#### DATA ####

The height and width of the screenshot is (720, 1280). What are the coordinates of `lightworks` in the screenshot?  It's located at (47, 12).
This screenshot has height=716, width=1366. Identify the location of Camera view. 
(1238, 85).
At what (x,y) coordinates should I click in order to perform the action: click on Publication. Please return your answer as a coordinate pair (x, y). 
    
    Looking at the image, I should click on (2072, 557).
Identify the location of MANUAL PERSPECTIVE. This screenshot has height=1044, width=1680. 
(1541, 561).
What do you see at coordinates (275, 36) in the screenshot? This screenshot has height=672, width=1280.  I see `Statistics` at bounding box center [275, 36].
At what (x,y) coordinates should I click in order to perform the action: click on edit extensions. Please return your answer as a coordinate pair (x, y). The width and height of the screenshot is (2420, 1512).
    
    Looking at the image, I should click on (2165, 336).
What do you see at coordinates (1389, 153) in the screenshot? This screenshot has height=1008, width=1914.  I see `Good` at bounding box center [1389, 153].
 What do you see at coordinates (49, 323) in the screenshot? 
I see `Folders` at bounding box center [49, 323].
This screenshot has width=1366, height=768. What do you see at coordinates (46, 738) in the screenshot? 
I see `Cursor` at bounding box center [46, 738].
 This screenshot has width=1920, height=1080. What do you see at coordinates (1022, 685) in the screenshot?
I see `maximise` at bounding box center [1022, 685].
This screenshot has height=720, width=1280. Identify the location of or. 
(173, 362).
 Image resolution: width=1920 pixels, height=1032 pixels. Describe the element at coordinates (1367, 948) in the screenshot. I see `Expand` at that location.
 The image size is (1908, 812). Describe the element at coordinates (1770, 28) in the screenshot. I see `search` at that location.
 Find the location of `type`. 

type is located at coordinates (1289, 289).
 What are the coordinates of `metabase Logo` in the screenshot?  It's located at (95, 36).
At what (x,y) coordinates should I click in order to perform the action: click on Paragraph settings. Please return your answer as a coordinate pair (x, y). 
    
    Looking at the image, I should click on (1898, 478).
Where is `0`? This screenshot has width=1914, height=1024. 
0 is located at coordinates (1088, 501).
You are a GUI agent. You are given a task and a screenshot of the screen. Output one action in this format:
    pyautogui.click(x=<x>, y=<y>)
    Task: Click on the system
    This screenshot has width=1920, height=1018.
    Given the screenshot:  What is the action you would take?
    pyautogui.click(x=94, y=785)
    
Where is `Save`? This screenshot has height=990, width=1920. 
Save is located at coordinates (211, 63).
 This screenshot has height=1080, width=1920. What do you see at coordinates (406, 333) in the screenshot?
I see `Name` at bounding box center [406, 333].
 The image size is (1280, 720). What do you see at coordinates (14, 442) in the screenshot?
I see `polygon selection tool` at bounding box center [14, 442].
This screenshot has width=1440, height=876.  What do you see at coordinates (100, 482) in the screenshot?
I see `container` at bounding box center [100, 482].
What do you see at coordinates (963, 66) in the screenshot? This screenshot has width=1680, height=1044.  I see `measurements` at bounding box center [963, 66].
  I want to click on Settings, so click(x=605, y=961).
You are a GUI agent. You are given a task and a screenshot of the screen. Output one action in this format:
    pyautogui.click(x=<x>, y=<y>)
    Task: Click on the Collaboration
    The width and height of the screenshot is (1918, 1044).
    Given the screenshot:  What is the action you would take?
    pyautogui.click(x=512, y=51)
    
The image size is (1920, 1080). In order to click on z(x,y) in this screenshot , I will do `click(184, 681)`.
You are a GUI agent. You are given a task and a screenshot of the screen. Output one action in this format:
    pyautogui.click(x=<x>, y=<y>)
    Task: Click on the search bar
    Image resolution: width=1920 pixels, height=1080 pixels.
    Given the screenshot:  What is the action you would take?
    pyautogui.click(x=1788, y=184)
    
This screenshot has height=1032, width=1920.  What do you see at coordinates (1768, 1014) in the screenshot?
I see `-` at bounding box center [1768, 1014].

####

* EXERCISE DIRECTIONS *
Rewrite the material in full, changing each occurrence of "coordinate pair" to "pair of coordinates" and keeping everything else the same.

* SOLVED PROBLEM *
The height and width of the screenshot is (720, 1280). What are the coordinates of `lightworks` in the screenshot?  It's located at (47, 12).
This screenshot has height=716, width=1366. Identify the location of Camera view. 
(1238, 85).
At what (x,y) coordinates should I click in order to perform the action: click on Publication. Please return your answer as a pair of coordinates (x, y). 
    
    Looking at the image, I should click on (2072, 557).
Identify the location of MANUAL PERSPECTIVE. This screenshot has height=1044, width=1680. 
(1541, 561).
What do you see at coordinates (275, 36) in the screenshot? This screenshot has height=672, width=1280.  I see `Statistics` at bounding box center [275, 36].
At what (x,y) coordinates should I click in order to perform the action: click on edit extensions. Please return your answer as a pair of coordinates (x, y). The width and height of the screenshot is (2420, 1512).
    
    Looking at the image, I should click on (2165, 336).
What do you see at coordinates (1389, 153) in the screenshot? This screenshot has height=1008, width=1914.  I see `Good` at bounding box center [1389, 153].
 What do you see at coordinates (49, 323) in the screenshot? 
I see `Folders` at bounding box center [49, 323].
This screenshot has width=1366, height=768. What do you see at coordinates (46, 738) in the screenshot? 
I see `Cursor` at bounding box center [46, 738].
 This screenshot has width=1920, height=1080. What do you see at coordinates (1022, 685) in the screenshot?
I see `maximise` at bounding box center [1022, 685].
This screenshot has height=720, width=1280. Identify the location of or. 
(173, 362).
 Image resolution: width=1920 pixels, height=1032 pixels. Describe the element at coordinates (1367, 948) in the screenshot. I see `Expand` at that location.
 The image size is (1908, 812). Describe the element at coordinates (1770, 28) in the screenshot. I see `search` at that location.
 Find the location of `type`. 

type is located at coordinates (1289, 289).
 What are the coordinates of `metabase Logo` in the screenshot?  It's located at (95, 36).
At what (x,y) coordinates should I click in order to perform the action: click on Paragraph settings. Please return your answer as a pair of coordinates (x, y). 
    
    Looking at the image, I should click on (1898, 478).
Where is `0`? This screenshot has width=1914, height=1024. 
0 is located at coordinates (1088, 501).
You are a GUI agent. You are given a task and a screenshot of the screen. Output one action in this format:
    pyautogui.click(x=<x>, y=<y>)
    Task: Click on the system
    This screenshot has width=1920, height=1018.
    Given the screenshot:  What is the action you would take?
    pyautogui.click(x=94, y=785)
    
Where is `Save`? This screenshot has height=990, width=1920. 
Save is located at coordinates (211, 63).
 This screenshot has height=1080, width=1920. What do you see at coordinates (406, 333) in the screenshot?
I see `Name` at bounding box center [406, 333].
 The image size is (1280, 720). What do you see at coordinates (14, 442) in the screenshot?
I see `polygon selection tool` at bounding box center [14, 442].
This screenshot has width=1440, height=876.  What do you see at coordinates (100, 482) in the screenshot?
I see `container` at bounding box center [100, 482].
What do you see at coordinates (963, 66) in the screenshot? This screenshot has width=1680, height=1044.  I see `measurements` at bounding box center [963, 66].
  I want to click on Settings, so click(x=605, y=961).
You are a GUI agent. You are given a task and a screenshot of the screen. Output one action in this format:
    pyautogui.click(x=<x>, y=<y>)
    Task: Click on the Collaboration
    The width and height of the screenshot is (1918, 1044).
    Given the screenshot:  What is the action you would take?
    pyautogui.click(x=512, y=51)
    
The image size is (1920, 1080). In order to click on z(x,y) in this screenshot , I will do `click(184, 681)`.
You are a GUI agent. You are given a task and a screenshot of the screen. Output one action in this format:
    pyautogui.click(x=<x>, y=<y>)
    Task: Click on the search bar
    Image resolution: width=1920 pixels, height=1080 pixels.
    Given the screenshot:  What is the action you would take?
    pyautogui.click(x=1788, y=184)
    
This screenshot has height=1032, width=1920.  What do you see at coordinates (1768, 1014) in the screenshot?
I see `-` at bounding box center [1768, 1014].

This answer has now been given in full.